Whether you’re at a high-brow restaurant like Itamae or a more budget-friendly spot like SuViche, you can count on seafood-heavy Nikkei menus to include ceviche, tiradito and tartare along with a smattering of typical Japanese and Peruvian dishes.
For Efrain Landa, the chef behind the latest opening at Time Out Market Miami, KAE Sushi takes Nikkei a step further, blending techniques from Japanese-Peruvian Nikkei cooking and the bold Latin flavors of Miami to present inventive small plates designed for sharing.
Originally from Venezuela, Chef Landa honed his passion and craft for Japanese cuisine over a decade at the likes of Kamiko Sushi Bar, Sushi Sake Sokai Sushi Bar before opening his own restaurant, KAE Sushi, now a staple in the heart of Coral Gables.

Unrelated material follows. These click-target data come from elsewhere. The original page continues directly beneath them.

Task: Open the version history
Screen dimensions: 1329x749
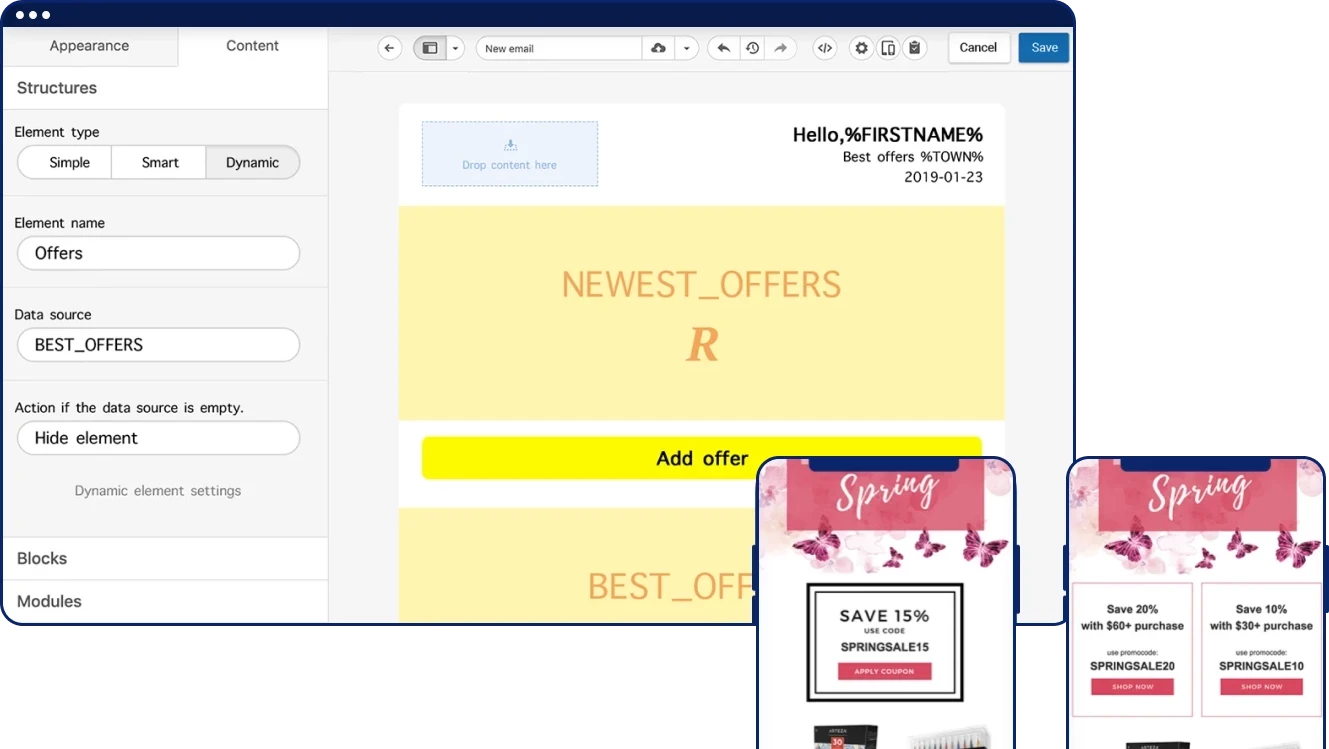Action: pos(751,47)
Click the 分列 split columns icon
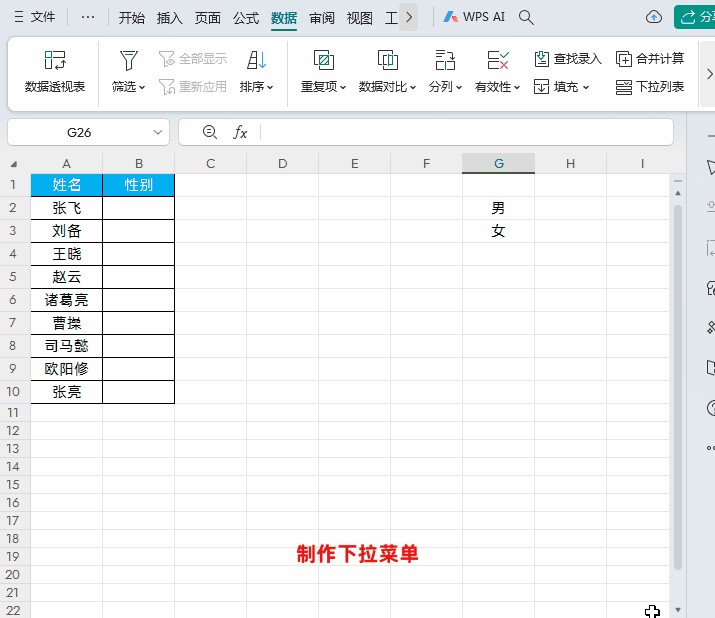This screenshot has width=715, height=618. coord(445,60)
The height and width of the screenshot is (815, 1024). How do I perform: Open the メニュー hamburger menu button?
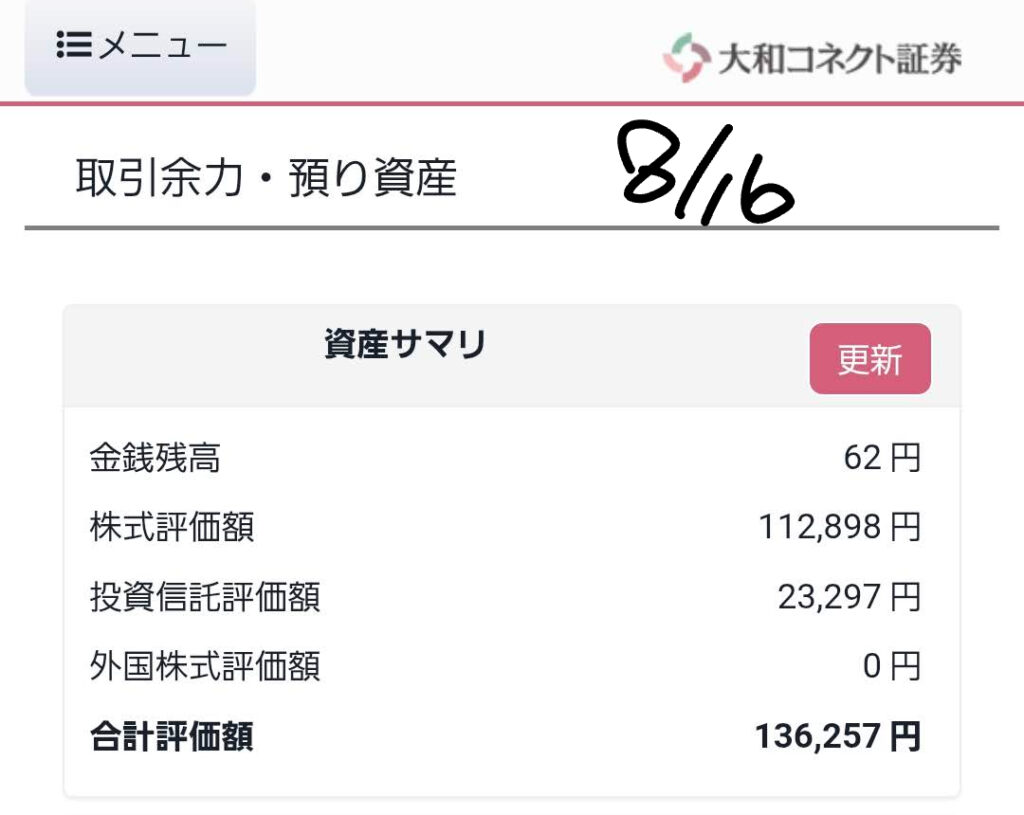(140, 47)
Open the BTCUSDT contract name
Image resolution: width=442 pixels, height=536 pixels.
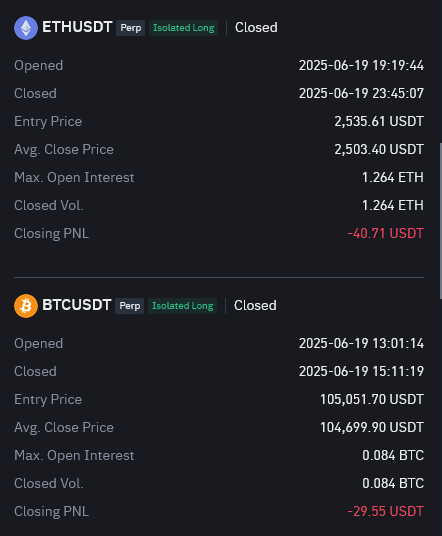point(77,305)
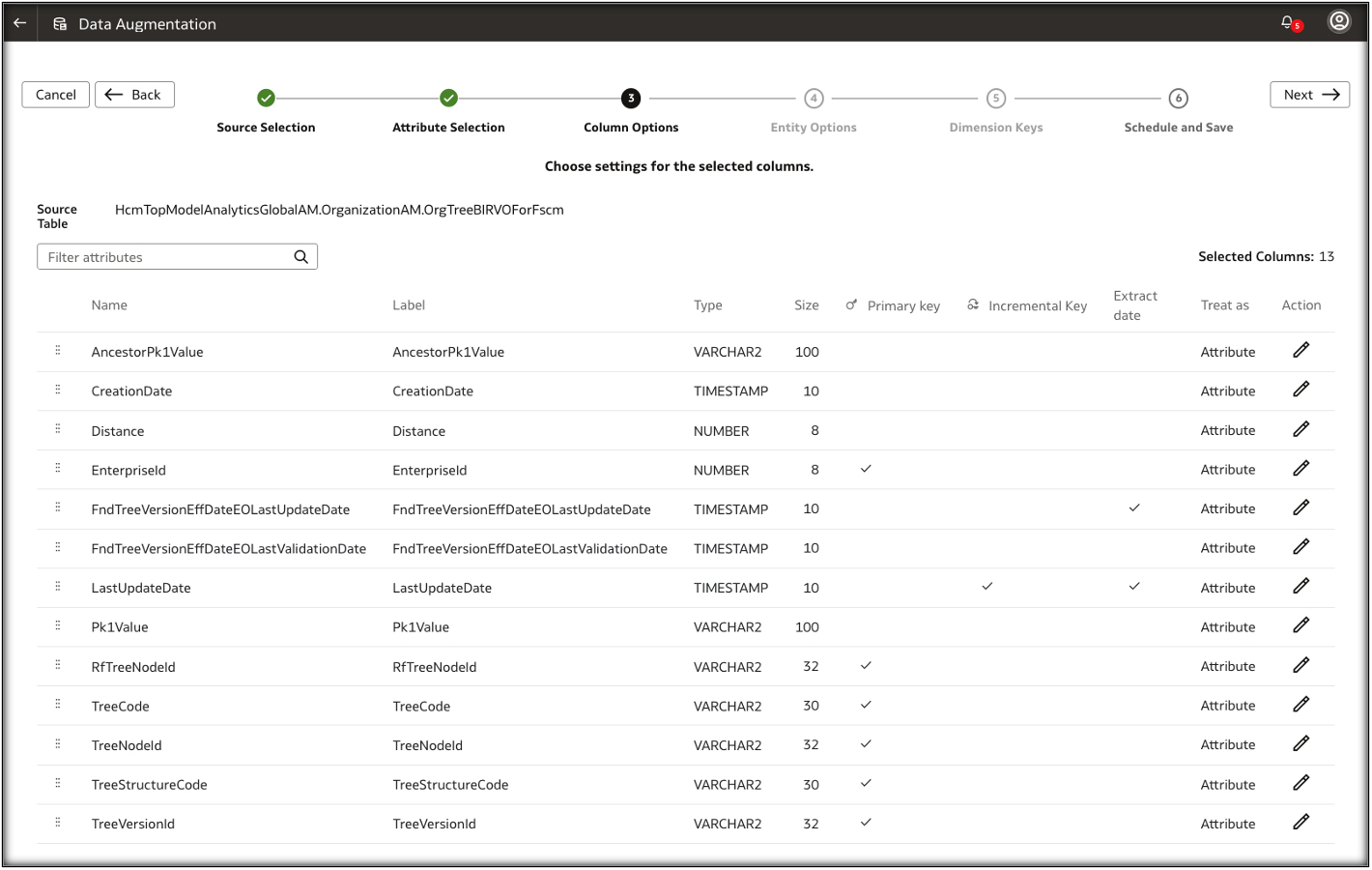
Task: Click the Back button
Action: pos(134,95)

For the restaurant’s new outpost at Time Out Market Miami, the chef has curated a smaller menu of highly addictive, five-piece rolls that feature ultra-fresh fish and ingredients like hickory wood smoke, sweet guava and truffle oil for a truly original bite every time.
“What makes KAE sushi unique is the flavors of every single roll on our menu,” says Chef Landa. “Each one is very different from the other, because of that [Japenese-Miami] fusion and creativity in every ingredient we use.”
The Nikkei influence shines brightly on dishes like the Salmon Tartare, made with finely diced raw salmon, avocado, scallions, cilantro, spicy mayo, ponzu sauce and tobiko; and the Hamachi Tiradito, comprised of raw slices of hamachi, spicy jalapeño, cilantro and red onions. Or spring for the chef-recommended caviar tiradito for a few more bougie bites.
Japanese staples feature across the menu, like edamame and shrimp shumai, along with salads like the Neptuno (seaweed, tuna, salmon, hamachi, crab, scallions, tobiko, avocado, spicy mayo and ponzu) and the crowd-pleasing Spicy Tuna Crispy Rice. Customizable poke bowls (salmon or tuna) get dressed up with the usual toppings, with Peruvian options like aji amarillo, a spicy, tangy and creamy sauce.